--- DATA SHOWN ---
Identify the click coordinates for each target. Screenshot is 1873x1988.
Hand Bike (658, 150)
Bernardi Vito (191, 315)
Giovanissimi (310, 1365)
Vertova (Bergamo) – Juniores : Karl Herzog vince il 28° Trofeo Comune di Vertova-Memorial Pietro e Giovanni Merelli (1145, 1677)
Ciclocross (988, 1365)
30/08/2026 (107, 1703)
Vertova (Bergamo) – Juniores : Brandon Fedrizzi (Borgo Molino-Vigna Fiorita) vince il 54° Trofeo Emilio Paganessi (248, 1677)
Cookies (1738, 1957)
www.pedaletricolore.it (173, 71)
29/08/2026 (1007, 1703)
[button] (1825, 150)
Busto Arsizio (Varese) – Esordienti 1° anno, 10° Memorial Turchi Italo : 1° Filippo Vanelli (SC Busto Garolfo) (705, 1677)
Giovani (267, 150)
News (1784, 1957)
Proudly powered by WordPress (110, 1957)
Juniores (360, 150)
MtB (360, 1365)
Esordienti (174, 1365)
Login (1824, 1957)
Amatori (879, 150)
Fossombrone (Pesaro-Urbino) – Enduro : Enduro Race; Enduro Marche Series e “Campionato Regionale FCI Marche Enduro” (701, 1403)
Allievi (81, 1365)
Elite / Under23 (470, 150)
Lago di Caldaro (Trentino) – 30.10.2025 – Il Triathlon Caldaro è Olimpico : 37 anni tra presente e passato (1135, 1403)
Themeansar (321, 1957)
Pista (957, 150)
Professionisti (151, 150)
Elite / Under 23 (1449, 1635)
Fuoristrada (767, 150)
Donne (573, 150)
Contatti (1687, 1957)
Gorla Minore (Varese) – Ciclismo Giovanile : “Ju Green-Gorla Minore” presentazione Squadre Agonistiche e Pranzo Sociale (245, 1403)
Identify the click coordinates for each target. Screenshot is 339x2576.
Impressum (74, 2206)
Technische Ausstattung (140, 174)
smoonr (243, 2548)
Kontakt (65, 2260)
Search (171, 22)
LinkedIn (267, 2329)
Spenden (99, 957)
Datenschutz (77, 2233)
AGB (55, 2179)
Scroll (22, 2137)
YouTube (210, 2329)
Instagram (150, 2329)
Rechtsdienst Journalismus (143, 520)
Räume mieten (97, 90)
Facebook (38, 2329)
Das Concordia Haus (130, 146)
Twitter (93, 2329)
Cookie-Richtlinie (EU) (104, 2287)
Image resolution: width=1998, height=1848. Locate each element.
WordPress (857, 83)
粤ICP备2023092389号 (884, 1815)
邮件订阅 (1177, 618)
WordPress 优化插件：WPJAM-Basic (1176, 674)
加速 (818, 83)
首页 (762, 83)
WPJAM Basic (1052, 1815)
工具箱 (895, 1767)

--- EXERCISE PROMPT ---
The data must be duplicated exactly, with nothing left out.

--- ANSWER SECTION ---
Identify the click coordinates for each target. Screenshot is 1873x1988.
Hand Bike (658, 150)
Bernardi Vito (191, 315)
Giovanissimi (310, 1365)
Vertova (Bergamo) – Juniores : Karl Herzog vince il 28° Trofeo Comune di Vertova-Memorial Pietro e Giovanni Merelli (1145, 1677)
Ciclocross (988, 1365)
30/08/2026 (107, 1703)
Vertova (Bergamo) – Juniores : Brandon Fedrizzi (Borgo Molino-Vigna Fiorita) vince il 54° Trofeo Emilio Paganessi (248, 1677)
Cookies (1738, 1957)
www.pedaletricolore.it (173, 71)
29/08/2026 (1007, 1703)
[button] (1825, 150)
Busto Arsizio (Varese) – Esordienti 1° anno, 10° Memorial Turchi Italo : 1° Filippo Vanelli (SC Busto Garolfo) (705, 1677)
Giovani (267, 150)
News (1784, 1957)
Proudly powered by WordPress (110, 1957)
Juniores (360, 150)
MtB (360, 1365)
Esordienti (174, 1365)
Login (1824, 1957)
Amatori (879, 150)
Fossombrone (Pesaro-Urbino) – Enduro : Enduro Race; Enduro Marche Series e “Campionato Regionale FCI Marche Enduro” (701, 1403)
Allievi (81, 1365)
Elite / Under23 (470, 150)
Lago di Caldaro (Trentino) – 30.10.2025 – Il Triathlon Caldaro è Olimpico : 37 anni tra presente e passato (1135, 1403)
Themeansar (321, 1957)
Pista (957, 150)
Professionisti (151, 150)
Elite / Under 23 (1449, 1635)
Fuoristrada (767, 150)
Donne (573, 150)
Contatti (1687, 1957)
Gorla Minore (Varese) – Ciclismo Giovanile : “Ju Green-Gorla Minore” presentazione Squadre Agonistiche e Pranzo Sociale (245, 1403)
Identify the click coordinates for each target. Screenshot is 339x2576.
Impressum (74, 2206)
Technische Ausstattung (140, 174)
smoonr (243, 2548)
Kontakt (65, 2260)
Search (171, 22)
LinkedIn (267, 2329)
Spenden (99, 957)
Datenschutz (77, 2233)
AGB (55, 2179)
Scroll (22, 2137)
YouTube (210, 2329)
Instagram (150, 2329)
Rechtsdienst Journalismus (143, 520)
Räume mieten (97, 90)
Facebook (38, 2329)
Das Concordia Haus (130, 146)
Twitter (93, 2329)
Cookie-Richtlinie (EU) (104, 2287)
Image resolution: width=1998, height=1848. Locate each element.
WordPress (857, 83)
粤ICP备2023092389号 (884, 1815)
邮件订阅 (1177, 618)
WordPress 优化插件：WPJAM-Basic (1176, 674)
加速 (818, 83)
首页 (762, 83)
WPJAM Basic (1052, 1815)
工具箱 (895, 1767)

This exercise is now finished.